* **TASK OBJECTIVE**: Transcribe the data as written, minus images.
○ ○ ○ ○ ○
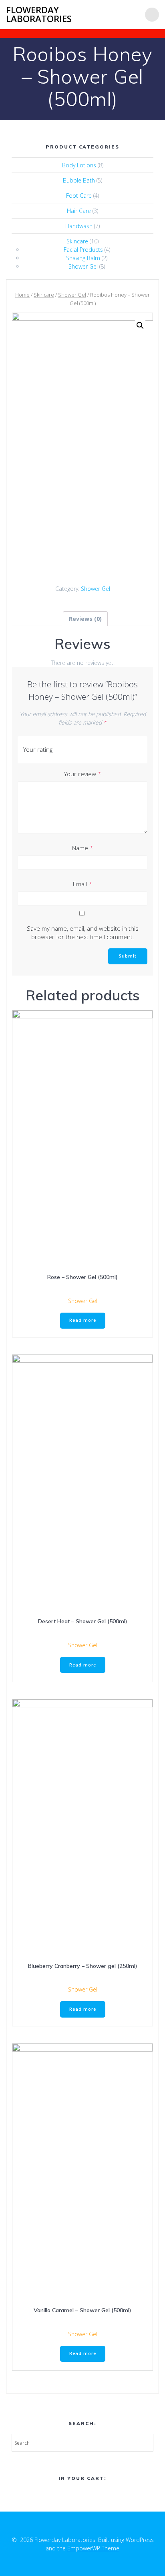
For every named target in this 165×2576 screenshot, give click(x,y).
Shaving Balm (83, 258)
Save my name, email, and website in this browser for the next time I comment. (83, 932)
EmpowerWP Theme (93, 2548)
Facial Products (83, 249)
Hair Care (79, 211)
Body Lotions (79, 165)
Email (82, 884)
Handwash (79, 226)
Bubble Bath (79, 180)
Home (22, 294)
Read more (82, 1320)
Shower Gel (83, 266)
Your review (82, 774)
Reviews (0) (85, 618)
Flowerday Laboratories (39, 15)
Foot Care (79, 195)
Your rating (37, 749)
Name (82, 848)
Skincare (77, 241)
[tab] (85, 618)
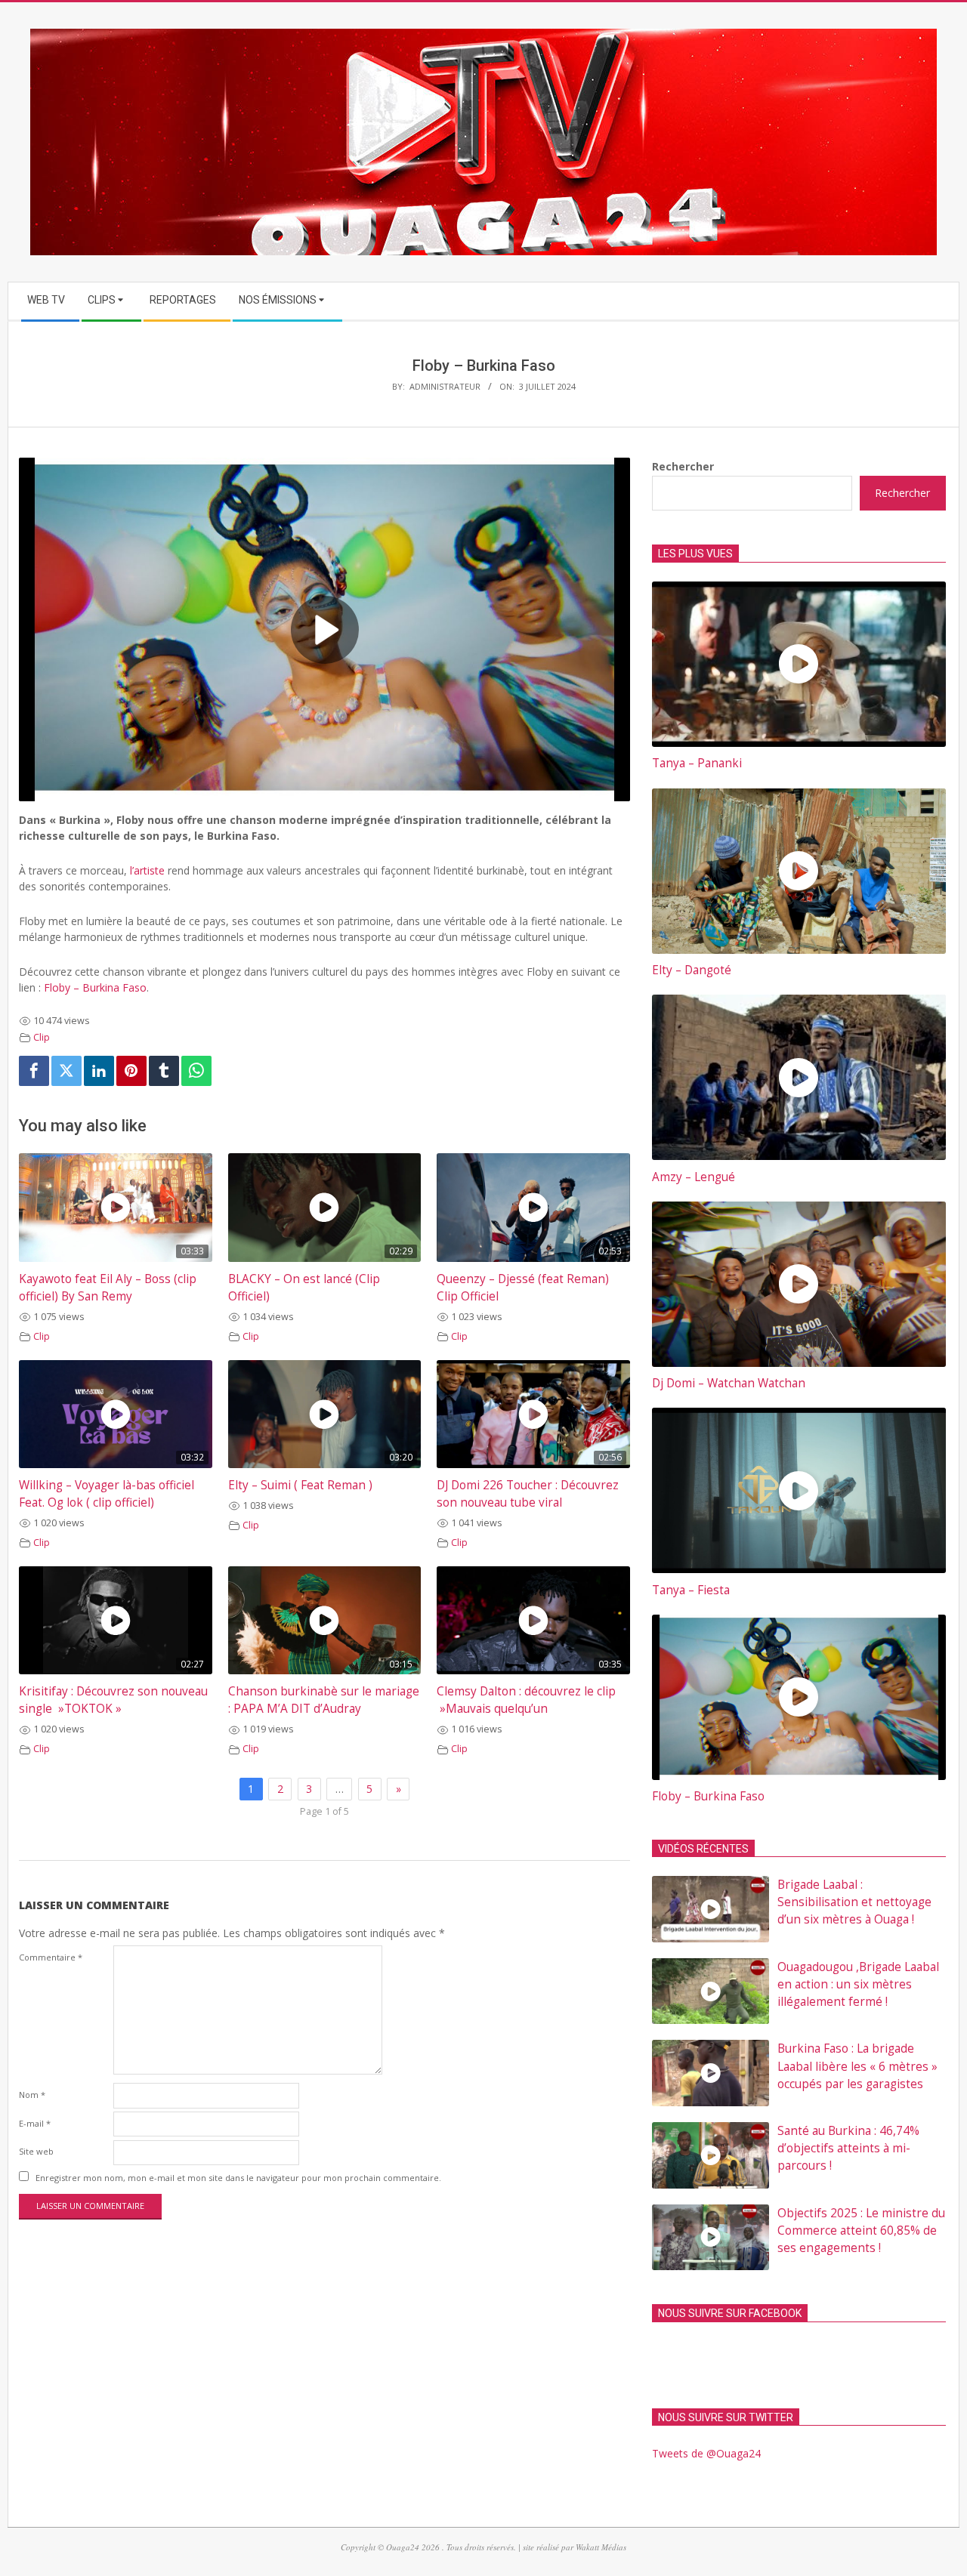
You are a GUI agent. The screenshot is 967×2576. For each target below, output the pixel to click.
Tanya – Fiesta (691, 1590)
○ ○ ○ ○ ○
* **OUTPUT FOR THIS EXERCISE**:
For every named target in this 165×2576 screenshot, give click(x,y).
Shaving Balm (83, 258)
Save my name, email, and website in this browser for the next time I comment. (83, 932)
EmpowerWP Theme (93, 2548)
Facial Products (83, 249)
Hair Care (79, 211)
Body Lotions (79, 165)
Email (82, 884)
Handwash (79, 226)
Bubble Bath (79, 180)
Home (22, 294)
Read more (82, 1320)
Shower Gel (83, 266)
Your review (82, 774)
Reviews (0) (85, 618)
Flowerday Laboratories (39, 15)
Foot Care (79, 195)
Your rating (37, 749)
Name (82, 848)
Skincare (77, 241)
[tab] (85, 618)
You are a GUI agent. The screenshot is 967×2576. For each target below, output the pixel to click.
Tanya – Fiesta (691, 1590)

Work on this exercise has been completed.